Y hasta en física, tan rigurosamente científica, sus
leyes que son unificaciones de fenómenos, se disuelven y se refunden cada
día en otras leyes, más adherentes a los fenómenos, y que, sin embargo,
todos comprenden que son transitorias.
Alejándonos del sereno campo científico, y recorriendo el
amplio campo en el cual la mente humana actúa, unificando, llegamos a las
groseras leyes de derecho civil y penal, tan imperfectas, que los fallos de
los jueces, a menudo son anulados por otros jueces, y casi siempre todos los
interesados quedan descontentos. El derecho de gracia y de indulto es la
confirmación más aplastante de la imperfección e insuficiencia de las leyes
y los Tribunales, es decir; la legalidad no alcanza a la justicia.
Este fracaso impulsa a los legisladores hacia el
perfeccionamiento de la ciencia jurídica; sin embargo, como ocurre además en
todos los otros campos, este perfeccionamiento es buscado técnicamente y no
económicamente.
¡El resultado es desastroso!
La ciencia jurídica quiere solucionar el problema,
persiguiendo la perfección analítica, multiplicando códigos, leyes y
reglamentos.
La masa de leyes, que, con ritmo acelerado se va
acumulando en todos los estados del mundo, hoy ya empieza a preocupar, y
mañana será el blanco de los sarcasmos de la posteridad, por su dirección
antieconómica debida a falta de genialidad unificadora.
Por otro lado, hay un punto crítico, que no debe superar
la ley, en su unificación, para que las ventajas económicas de la
unificación no sean compensadas y anuladas por la injusticia: eso es debido,
precisamente, al error en aquella unificación.
Contra el error de la unificación, no hay otro remedio
que la mejor elección de la característica de la unificación misma.
Esta elección es obra de intuición, que sigue y concluye
un detenido análisis de las diferentes características.
El error debido a la unificación constituye la diferencia
entre la teoría y la práctica, ambas en eterno antagonismo.
La práctica, sin embargo, es la que tiene razón. La
teoría no es más que una unificación provisional, preciosa como unificación,
pero destinada a una creciente perfección, y por lo tanto, encontrarla en
falta no basta para condenarla, a la vez que constituye una crítica útil
para su perfeccionamiento.
Por eso resulta necio decretar su abandono sin proponer
otra teoría que unifique mejor que la actual.

::::::::

Comprueba lo aprendido:
- A) Resume en dos oraciones el texto sobre las leyes y la unificación.
- B) ¿Qué cosas multiplica la ciencia jurídica al perseguir la perfección analítica, según el texto sobre las leyes y la unificación? Nómbralas todas.
- C) Según el texto sobre las leyes y la unificación, ¿qué es la confirmación más aplastante de la imperfección e insuficiencia de las leyes y los Tribunales?

Extracto de datos:

::::::::

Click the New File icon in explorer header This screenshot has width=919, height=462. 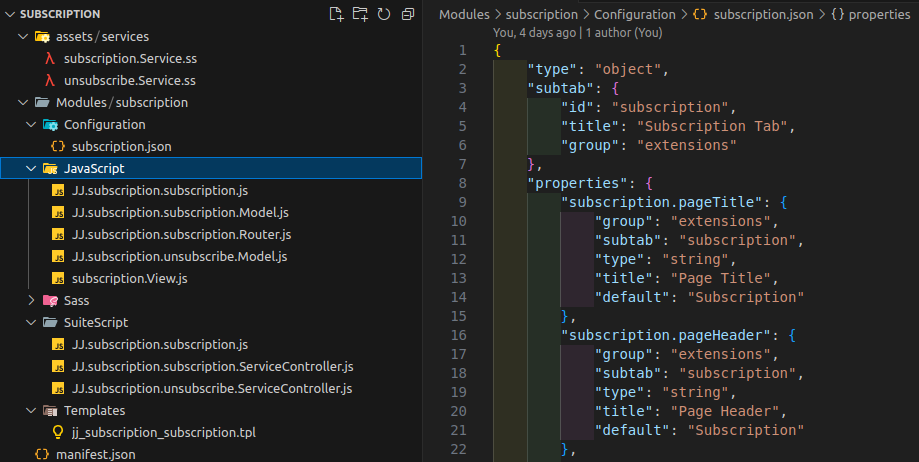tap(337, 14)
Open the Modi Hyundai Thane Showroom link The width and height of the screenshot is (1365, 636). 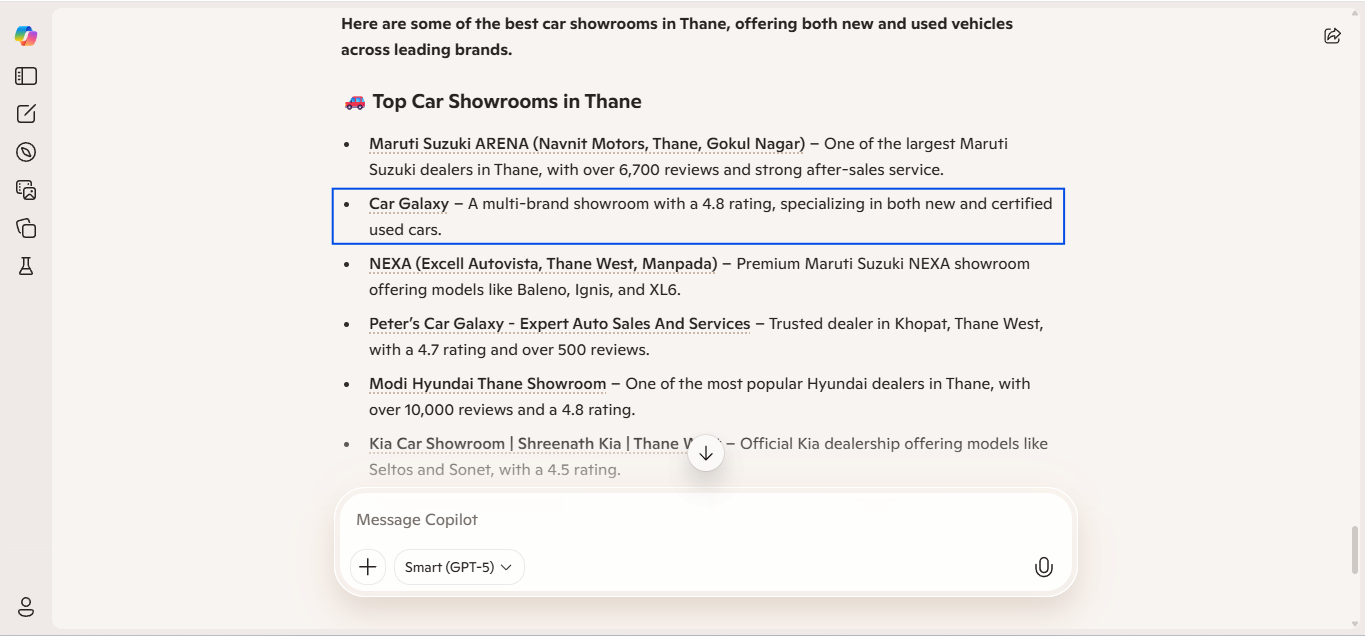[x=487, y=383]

::::::::

Soluciones:
- A) Las leyes, tanto en física como en derecho, son unificaciones imperfectas y transitorias, y la ciencia jurídica intenta perfeccionarse multiplicando códigos, leyes y reglamentos, lo que produce una acumulación antieconómica por falta de genialidad unificadora. El error de la unificación constituye la diferencia entre teoría y práctica, y como la teoría es una unificación provisional, es necio decretar su abandono sin proponer otra que unifique mejor.

- B) Códigos, leyes y reglamentos.

- C) El derecho de gracia y de indulto.